## PROBLEM STATEMENT
Copy out the entries word for word, from the line with "click on SWEET" to the line with "coordinates (1316, 223).", both lines included.
* BEGIN WORKING DATA *
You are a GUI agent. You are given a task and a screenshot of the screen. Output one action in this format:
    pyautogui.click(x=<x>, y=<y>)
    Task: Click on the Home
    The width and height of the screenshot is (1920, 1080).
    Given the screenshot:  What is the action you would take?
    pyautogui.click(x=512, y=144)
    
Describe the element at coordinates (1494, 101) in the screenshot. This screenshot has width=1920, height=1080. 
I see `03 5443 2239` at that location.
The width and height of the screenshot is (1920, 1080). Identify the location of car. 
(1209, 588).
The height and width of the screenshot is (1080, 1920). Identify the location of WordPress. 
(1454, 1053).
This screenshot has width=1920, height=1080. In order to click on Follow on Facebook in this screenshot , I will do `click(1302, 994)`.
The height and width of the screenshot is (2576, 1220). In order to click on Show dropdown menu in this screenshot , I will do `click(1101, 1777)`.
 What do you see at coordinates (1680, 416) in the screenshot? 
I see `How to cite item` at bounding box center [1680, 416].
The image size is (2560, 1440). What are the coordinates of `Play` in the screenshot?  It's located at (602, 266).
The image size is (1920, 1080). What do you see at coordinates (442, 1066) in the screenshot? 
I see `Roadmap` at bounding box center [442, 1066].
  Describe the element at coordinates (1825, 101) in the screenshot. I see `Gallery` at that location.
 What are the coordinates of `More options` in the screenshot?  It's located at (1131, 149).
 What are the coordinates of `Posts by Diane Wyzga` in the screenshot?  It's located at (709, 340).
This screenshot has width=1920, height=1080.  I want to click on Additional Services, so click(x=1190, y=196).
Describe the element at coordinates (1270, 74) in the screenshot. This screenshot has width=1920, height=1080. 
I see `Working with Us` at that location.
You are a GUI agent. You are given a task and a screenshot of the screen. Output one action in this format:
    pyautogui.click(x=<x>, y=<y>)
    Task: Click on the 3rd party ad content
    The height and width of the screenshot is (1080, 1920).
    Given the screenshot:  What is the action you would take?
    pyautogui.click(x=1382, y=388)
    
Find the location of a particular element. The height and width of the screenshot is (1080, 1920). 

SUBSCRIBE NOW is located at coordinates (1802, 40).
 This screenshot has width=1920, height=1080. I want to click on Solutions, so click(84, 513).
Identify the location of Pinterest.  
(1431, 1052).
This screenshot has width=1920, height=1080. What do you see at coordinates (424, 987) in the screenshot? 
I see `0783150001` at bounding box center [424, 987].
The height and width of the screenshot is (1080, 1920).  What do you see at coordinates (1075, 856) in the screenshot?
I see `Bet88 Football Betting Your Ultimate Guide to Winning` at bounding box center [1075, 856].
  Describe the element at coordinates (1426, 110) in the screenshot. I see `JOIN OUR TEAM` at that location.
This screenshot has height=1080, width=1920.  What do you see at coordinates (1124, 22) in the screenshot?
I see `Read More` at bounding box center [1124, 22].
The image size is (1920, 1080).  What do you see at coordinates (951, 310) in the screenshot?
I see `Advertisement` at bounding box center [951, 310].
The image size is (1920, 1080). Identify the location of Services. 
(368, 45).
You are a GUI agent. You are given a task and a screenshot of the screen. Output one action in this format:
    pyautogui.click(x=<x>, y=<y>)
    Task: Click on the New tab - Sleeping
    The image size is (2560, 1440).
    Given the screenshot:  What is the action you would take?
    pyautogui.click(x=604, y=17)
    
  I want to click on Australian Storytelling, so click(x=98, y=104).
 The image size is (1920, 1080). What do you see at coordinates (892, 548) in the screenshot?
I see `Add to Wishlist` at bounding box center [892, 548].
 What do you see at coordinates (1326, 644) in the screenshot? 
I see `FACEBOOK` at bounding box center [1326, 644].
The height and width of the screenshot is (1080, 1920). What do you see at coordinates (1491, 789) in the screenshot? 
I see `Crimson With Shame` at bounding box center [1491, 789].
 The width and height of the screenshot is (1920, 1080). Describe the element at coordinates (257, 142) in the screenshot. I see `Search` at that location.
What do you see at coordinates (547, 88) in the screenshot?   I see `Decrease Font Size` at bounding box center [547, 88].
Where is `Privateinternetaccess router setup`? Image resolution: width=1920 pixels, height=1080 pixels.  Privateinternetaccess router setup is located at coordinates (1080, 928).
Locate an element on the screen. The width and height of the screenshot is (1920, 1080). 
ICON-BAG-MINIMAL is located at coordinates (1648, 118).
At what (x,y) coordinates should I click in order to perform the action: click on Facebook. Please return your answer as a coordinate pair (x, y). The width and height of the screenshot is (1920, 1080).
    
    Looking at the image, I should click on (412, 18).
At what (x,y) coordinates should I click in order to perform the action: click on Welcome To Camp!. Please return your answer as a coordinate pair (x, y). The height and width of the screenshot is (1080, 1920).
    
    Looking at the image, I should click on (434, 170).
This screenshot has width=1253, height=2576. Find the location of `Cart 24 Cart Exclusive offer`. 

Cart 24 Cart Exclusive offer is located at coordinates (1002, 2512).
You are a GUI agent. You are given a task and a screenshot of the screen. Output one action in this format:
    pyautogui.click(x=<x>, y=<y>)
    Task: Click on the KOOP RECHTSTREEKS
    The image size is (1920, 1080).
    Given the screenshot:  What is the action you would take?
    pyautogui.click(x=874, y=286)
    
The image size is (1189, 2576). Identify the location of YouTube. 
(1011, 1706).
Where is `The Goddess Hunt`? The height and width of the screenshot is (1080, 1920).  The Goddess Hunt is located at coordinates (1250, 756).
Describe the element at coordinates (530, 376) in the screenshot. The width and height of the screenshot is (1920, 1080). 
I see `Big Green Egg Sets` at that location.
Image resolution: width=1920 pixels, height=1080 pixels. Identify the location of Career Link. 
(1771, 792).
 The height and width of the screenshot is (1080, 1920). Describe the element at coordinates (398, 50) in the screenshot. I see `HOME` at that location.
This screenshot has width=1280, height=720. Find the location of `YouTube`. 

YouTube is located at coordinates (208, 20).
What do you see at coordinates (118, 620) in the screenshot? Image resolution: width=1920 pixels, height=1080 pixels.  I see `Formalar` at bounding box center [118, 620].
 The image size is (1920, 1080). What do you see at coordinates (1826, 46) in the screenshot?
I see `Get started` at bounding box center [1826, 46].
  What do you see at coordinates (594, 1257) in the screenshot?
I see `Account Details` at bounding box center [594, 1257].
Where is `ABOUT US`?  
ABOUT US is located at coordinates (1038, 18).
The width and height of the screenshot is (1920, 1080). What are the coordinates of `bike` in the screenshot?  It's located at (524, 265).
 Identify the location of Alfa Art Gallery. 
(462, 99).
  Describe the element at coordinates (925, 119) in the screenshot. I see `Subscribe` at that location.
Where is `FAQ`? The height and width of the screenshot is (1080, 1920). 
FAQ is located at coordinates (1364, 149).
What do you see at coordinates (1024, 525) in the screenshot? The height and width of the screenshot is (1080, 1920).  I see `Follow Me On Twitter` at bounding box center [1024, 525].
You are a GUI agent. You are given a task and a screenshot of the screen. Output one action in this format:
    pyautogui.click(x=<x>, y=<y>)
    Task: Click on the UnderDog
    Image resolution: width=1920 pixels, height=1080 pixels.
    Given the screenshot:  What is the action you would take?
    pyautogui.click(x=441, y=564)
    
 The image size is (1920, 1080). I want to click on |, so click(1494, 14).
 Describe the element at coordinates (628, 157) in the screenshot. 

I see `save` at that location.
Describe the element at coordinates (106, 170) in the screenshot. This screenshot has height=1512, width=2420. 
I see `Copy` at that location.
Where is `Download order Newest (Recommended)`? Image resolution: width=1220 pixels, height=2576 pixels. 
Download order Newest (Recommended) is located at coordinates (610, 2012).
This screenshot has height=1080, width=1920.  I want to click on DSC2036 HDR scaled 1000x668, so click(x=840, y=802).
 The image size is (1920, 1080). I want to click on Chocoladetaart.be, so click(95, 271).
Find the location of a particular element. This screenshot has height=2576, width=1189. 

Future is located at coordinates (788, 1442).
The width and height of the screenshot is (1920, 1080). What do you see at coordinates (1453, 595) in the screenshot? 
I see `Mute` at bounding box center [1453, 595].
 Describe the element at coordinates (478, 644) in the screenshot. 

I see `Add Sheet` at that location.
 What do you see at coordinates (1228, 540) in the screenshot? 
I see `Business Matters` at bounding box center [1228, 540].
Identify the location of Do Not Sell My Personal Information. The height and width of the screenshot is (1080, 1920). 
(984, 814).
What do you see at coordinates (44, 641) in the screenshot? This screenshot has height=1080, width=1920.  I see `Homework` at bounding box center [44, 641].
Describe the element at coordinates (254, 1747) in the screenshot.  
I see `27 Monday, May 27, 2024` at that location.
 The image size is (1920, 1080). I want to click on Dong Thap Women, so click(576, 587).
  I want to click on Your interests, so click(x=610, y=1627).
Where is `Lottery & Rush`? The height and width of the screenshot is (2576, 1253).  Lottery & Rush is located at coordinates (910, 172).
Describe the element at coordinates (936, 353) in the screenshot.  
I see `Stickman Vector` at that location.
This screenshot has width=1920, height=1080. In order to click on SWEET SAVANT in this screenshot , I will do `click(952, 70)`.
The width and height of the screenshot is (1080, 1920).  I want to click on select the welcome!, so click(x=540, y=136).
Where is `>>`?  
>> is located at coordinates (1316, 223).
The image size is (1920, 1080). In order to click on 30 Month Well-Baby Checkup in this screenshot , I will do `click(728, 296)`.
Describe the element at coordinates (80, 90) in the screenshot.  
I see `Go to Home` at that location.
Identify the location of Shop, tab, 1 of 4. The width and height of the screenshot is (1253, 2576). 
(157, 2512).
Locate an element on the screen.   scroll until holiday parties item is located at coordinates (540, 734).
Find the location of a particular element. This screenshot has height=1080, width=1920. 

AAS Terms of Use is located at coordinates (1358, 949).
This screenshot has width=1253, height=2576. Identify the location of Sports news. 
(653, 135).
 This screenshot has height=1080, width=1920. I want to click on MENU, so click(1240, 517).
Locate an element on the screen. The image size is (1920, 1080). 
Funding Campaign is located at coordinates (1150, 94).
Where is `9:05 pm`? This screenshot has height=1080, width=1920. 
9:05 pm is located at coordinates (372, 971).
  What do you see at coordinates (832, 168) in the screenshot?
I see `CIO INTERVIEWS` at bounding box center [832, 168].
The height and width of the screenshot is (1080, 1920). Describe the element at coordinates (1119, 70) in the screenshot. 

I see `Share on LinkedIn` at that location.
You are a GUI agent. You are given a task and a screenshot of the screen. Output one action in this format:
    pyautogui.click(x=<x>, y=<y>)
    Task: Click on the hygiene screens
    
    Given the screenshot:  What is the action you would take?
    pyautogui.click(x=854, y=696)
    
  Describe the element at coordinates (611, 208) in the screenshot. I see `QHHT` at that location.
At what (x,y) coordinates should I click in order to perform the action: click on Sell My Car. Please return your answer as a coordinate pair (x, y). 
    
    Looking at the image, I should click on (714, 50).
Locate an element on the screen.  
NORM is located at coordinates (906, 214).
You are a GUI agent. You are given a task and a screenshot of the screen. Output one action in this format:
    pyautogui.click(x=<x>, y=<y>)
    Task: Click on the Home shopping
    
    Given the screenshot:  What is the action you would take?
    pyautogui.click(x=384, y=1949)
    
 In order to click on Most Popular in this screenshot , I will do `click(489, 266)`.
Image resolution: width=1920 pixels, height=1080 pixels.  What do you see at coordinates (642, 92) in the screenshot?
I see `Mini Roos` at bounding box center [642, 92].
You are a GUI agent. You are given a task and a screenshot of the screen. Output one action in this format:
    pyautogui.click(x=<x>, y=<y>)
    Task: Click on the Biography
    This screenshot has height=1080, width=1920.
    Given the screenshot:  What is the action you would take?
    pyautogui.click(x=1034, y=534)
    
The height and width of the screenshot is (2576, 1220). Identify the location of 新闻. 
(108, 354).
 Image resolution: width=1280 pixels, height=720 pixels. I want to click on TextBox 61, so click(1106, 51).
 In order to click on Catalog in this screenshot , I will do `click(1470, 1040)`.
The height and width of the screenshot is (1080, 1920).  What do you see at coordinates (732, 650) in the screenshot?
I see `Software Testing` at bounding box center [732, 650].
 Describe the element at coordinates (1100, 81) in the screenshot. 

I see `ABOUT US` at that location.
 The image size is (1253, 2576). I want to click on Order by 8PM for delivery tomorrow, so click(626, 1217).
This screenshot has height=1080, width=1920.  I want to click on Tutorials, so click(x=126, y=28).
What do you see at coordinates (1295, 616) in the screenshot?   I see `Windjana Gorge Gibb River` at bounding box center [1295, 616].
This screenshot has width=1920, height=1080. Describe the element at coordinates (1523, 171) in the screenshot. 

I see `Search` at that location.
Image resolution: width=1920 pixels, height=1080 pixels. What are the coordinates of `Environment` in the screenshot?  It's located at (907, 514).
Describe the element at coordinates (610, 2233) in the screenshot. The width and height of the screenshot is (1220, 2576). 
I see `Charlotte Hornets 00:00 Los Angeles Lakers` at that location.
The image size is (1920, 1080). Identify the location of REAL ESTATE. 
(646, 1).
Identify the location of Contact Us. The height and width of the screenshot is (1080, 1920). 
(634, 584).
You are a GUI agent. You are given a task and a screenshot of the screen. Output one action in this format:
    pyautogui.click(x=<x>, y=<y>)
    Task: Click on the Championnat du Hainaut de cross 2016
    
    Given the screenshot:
* END WORKING DATA *
## THE COMPLETED TASK
This screenshot has width=1920, height=1080. In order to click on SWEET SAVANT in this screenshot , I will do `click(952, 70)`.
The width and height of the screenshot is (1080, 1920).  I want to click on select the welcome!, so click(x=540, y=136).
Where is `>>`?  
>> is located at coordinates (1316, 223).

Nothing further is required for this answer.